Orar en armonía con la Palabra de Dios es un elemento esencial de la oración. Como creyentes debemos caracterizarnos por este tipo de oración e imitar el ejemplo de Daniel y muchos otros que nos antecedieron. Tal vez te preguntas por qué pedir por algo que sabía que iba a suceder. Él sabía que al cabo de los setenta años, Dios iba a restaurar a Su pueblo, (Dn 9:2) y sin embargo Daniel ora así:

“Oh Señor, conforme a todos tus actos de justicia, apártese ahora tu ira y tu furor de sobre tu ciudad Jerusalén … Dios nuestro, oye la oración de tu siervo, … haz que tu rostro resplandezca sobre tu santuario asolado..Inclina, oh Dios mío, tu oído, y oye; abre tus ojos, y mira nuestras desolaciones, y la ciudad sobre la cual es invocado tu nombre; porque no elevamos nuestros ruegos ante ti confiados en nuestras justicias, sino en tus muchas misericordias.”

La oración de Daniel es que la voluntad de Dios se cumpla. Daniel ora de esta manera porque sabe que debe orar en armonía con Su Palabra. Nuestra oración debe estar fundamentada en los propósitos de Dios. La oración que Dios escucha es la que se alinea con su voluntad. ¿Cómo oras tú? ¿Pides que tus deseos, sueños y anhelos sean cumplidos caprichosamente? Como creyente debes orar que venga Su reino y que se haga Su voluntad, (Mateo 6:10) aún y cuando sabemos que Su voluntad será hecha, debemos pedir y rogar porque así sea. Debemos orar que Su voluntad sea cumplida. Orando así, estaremos orando de una manera Bíblica, y Dios obrará Su voluntad para Su gloria y nuestro bien.

La voluntad soberana de Dios no excluye el orar por Su voluntad. Oramos primordialmente para alinear nuestro corazón con los propósitos de Dios. Daniel ora fervientemente para que los propósitos de Dios se lleven a cabo, y es así como debemos también orar nosotros. Dios escoge y determina soberanamente el fin, pero Él también determina los medios. Dios lleva a cabo Su obra y propósitos por medio de la oración. Por eso es que Santiago dice que: “la oración eficaz del justo puede mucho”. (Santiago 5:16)

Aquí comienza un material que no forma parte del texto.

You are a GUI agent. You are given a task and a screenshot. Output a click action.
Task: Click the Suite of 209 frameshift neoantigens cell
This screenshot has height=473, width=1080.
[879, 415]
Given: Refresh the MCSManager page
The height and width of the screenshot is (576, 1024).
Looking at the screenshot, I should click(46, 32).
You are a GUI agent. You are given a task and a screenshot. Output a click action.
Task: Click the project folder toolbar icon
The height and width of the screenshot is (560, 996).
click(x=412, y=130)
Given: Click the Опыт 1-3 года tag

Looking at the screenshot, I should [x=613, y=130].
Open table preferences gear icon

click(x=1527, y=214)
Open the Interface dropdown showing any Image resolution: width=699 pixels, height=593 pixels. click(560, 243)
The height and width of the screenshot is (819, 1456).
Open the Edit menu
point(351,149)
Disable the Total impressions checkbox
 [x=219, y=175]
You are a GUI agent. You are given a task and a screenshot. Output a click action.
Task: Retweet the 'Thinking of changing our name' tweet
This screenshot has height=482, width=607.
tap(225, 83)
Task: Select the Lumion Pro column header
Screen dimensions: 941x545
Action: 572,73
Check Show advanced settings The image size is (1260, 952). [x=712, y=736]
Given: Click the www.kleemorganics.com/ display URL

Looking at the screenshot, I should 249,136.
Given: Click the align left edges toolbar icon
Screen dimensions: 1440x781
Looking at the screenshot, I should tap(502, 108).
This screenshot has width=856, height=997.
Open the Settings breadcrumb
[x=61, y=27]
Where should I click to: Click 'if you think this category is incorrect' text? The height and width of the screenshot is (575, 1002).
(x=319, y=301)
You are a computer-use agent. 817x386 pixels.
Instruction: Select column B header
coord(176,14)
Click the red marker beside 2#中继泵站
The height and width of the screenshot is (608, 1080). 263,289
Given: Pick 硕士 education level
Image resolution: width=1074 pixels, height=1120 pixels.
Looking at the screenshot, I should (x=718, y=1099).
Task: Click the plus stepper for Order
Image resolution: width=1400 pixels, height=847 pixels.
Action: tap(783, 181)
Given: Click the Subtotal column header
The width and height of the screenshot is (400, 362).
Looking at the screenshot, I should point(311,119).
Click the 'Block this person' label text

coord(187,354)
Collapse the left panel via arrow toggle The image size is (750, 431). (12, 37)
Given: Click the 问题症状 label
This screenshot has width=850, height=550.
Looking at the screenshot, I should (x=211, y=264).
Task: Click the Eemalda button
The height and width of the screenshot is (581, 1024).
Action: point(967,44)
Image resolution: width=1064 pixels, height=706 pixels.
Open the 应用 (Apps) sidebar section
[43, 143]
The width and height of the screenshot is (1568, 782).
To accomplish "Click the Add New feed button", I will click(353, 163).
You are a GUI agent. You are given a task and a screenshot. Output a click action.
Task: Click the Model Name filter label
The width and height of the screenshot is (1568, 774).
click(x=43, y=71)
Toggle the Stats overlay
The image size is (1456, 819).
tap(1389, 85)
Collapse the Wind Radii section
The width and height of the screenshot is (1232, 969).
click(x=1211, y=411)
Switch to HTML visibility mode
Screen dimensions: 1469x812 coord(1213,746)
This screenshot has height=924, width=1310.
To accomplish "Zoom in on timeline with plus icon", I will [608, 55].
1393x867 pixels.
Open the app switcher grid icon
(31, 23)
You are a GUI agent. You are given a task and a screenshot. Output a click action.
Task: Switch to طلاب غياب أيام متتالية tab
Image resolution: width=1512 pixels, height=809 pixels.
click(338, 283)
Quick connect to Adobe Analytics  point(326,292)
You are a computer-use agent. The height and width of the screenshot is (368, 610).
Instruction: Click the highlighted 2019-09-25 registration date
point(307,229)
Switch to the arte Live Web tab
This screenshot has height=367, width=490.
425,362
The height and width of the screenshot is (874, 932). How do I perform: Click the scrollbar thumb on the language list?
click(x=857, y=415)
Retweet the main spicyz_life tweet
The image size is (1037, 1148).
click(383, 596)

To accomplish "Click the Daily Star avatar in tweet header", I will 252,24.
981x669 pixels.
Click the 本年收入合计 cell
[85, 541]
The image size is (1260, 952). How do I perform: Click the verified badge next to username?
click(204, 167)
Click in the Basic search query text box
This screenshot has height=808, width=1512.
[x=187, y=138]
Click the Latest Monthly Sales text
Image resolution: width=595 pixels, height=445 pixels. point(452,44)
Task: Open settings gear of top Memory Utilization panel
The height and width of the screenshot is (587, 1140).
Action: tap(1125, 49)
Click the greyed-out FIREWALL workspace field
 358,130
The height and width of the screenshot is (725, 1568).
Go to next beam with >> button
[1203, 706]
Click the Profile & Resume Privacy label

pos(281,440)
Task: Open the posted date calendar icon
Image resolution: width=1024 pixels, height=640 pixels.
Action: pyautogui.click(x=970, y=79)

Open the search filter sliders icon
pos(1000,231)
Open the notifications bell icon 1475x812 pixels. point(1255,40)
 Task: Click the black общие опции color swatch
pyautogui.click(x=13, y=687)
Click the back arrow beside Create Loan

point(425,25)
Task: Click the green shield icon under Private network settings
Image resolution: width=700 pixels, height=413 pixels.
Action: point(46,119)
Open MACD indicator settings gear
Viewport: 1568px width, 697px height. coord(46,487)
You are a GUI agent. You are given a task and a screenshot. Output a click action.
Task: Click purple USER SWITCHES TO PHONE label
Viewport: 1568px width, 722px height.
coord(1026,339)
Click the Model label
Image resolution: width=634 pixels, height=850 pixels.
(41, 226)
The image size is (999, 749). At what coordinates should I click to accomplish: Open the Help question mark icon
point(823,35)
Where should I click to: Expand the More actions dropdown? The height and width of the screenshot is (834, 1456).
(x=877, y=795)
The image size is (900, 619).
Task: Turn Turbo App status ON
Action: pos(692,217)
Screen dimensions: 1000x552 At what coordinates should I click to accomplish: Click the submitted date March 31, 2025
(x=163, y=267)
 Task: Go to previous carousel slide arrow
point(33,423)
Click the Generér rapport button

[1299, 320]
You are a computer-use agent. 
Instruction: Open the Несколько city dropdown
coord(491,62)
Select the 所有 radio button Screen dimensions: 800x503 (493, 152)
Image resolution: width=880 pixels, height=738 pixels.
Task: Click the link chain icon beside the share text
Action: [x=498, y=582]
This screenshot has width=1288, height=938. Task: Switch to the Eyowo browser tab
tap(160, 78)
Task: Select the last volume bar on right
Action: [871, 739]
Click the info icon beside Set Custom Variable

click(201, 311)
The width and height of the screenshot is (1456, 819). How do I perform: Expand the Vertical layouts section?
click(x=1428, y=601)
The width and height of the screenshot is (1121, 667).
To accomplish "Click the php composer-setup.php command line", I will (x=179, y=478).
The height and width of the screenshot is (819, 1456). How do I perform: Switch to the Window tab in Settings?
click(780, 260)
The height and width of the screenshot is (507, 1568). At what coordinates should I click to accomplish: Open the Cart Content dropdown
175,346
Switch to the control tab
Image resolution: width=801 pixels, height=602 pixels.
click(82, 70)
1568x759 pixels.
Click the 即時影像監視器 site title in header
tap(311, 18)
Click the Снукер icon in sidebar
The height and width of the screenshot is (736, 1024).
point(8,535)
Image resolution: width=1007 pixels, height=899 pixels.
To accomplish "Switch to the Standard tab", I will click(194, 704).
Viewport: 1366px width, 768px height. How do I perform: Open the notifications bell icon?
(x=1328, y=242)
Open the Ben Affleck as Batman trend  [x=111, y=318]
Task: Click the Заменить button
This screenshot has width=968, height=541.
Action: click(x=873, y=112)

La Palabra de Dios revela sus propósitos y el corazón del creyente debe ser afin a esos propósitos; por lo tanto, debemos orar de acuerdo a Su Palabra. Debemos leer Su Palabra y alinear nuestra oración con la voluntad de Dios. Si el pasaje nos habla de confesar pecados, confesamos. Si nos habla de adoración a Dios, adoramos. Si nos enseña algo que debemos hacer, pedimos a Dios que nos ayude a obedecer. Si el pasaje nos dice algo de la gloria de Dios, le glorificamos. Nuestra oración debe estar siempre en armonía con la Palabra de Dios.

¿Estás orando según tus deseos o según la voluntad de Dios?